→ **Instructions for the task**
Which lines run from the line with "Instruction: Click the" to the end of the entries? Write out exactly those, leaving out the pictures.
[Start of Attachment]
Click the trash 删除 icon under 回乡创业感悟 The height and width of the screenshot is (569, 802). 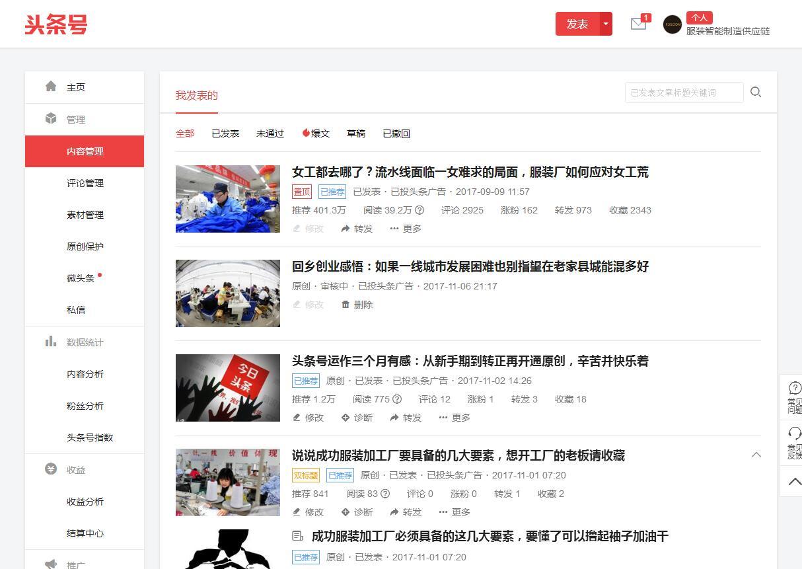tap(346, 305)
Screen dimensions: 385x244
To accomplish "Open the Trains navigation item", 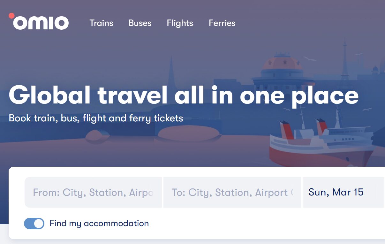I will (x=101, y=23).
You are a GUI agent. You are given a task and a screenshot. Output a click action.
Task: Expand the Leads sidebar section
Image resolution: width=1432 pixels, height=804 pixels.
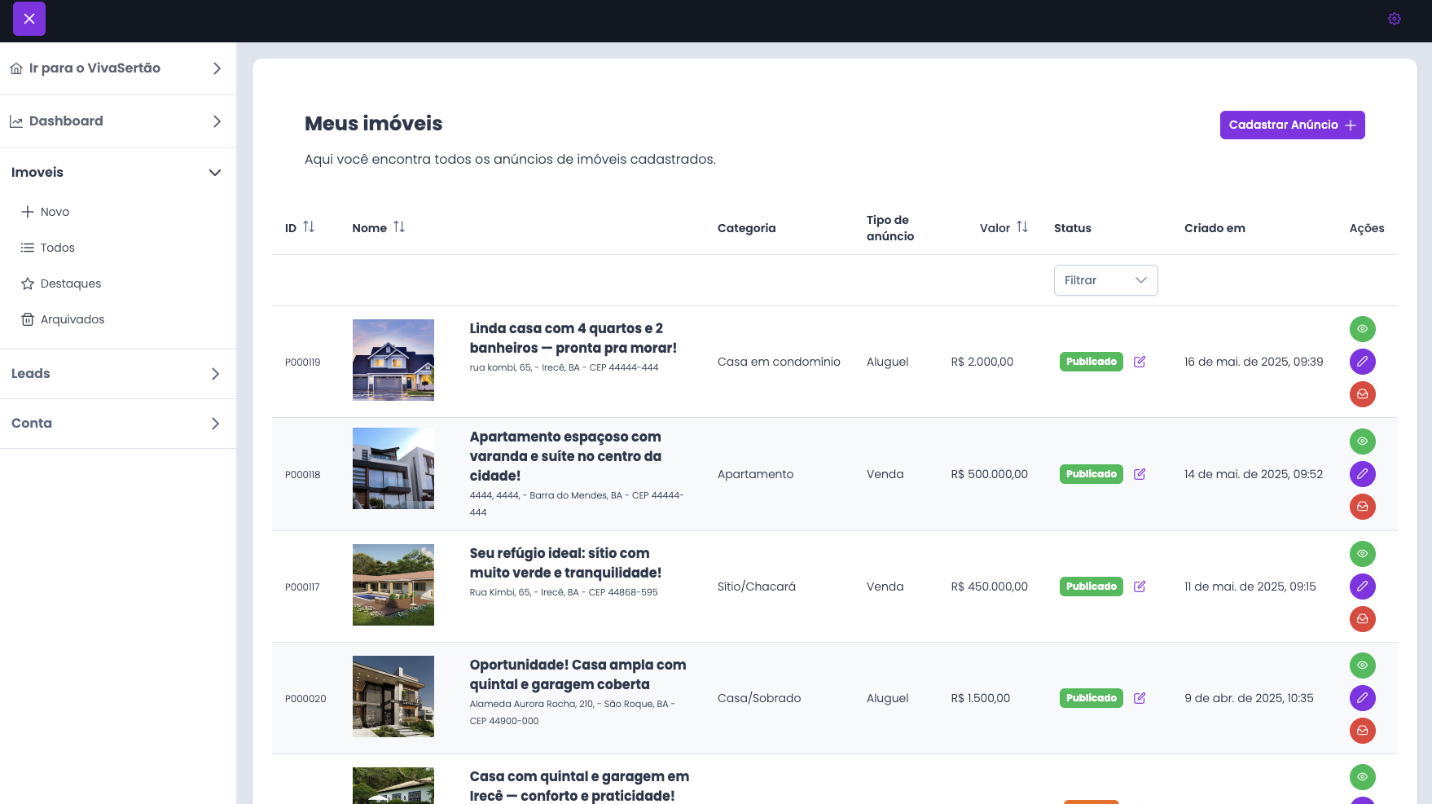215,374
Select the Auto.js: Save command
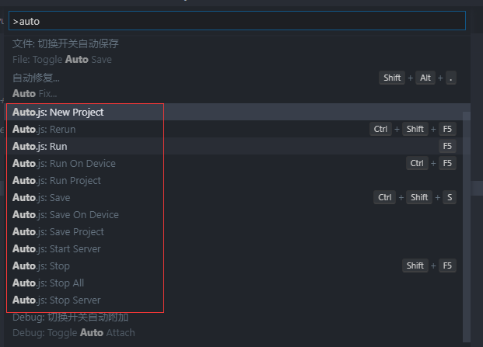 pyautogui.click(x=41, y=198)
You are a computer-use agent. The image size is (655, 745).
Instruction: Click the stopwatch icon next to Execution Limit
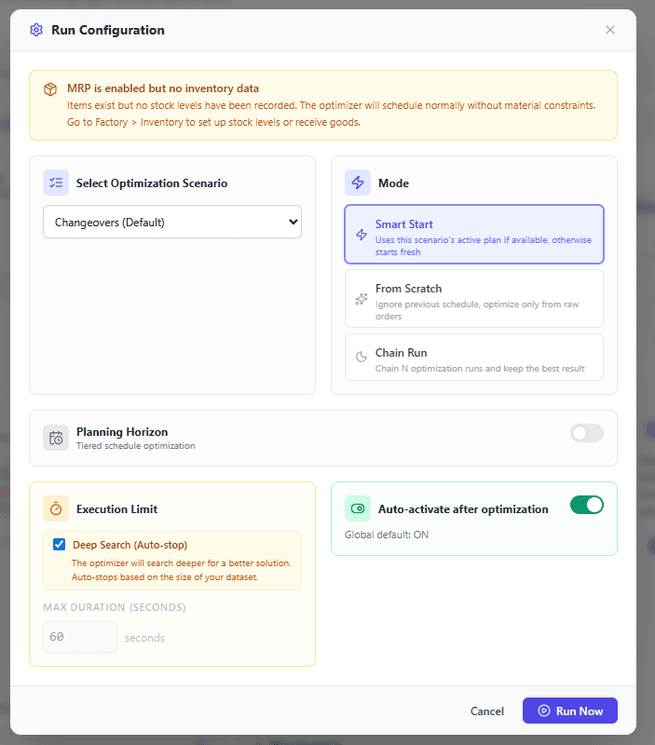[x=55, y=508]
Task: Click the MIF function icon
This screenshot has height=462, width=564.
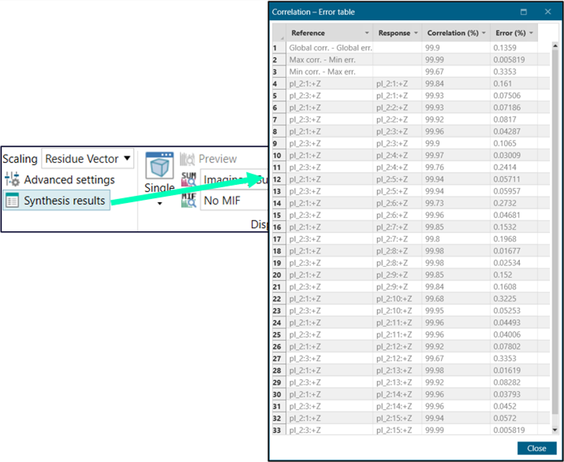Action: coord(189,200)
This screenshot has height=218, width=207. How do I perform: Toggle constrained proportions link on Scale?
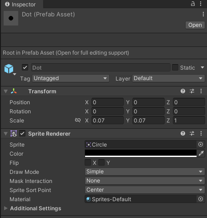78,120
[End of Attachment]
→ **Expected answer**
Instruction: Click the stopwatch icon next to Execution Limit
[x=55, y=508]
Task: Click the MIF function icon
This screenshot has height=462, width=564.
Action: coord(189,200)
This screenshot has height=218, width=207. How do I perform: Toggle constrained proportions link on Scale?
78,120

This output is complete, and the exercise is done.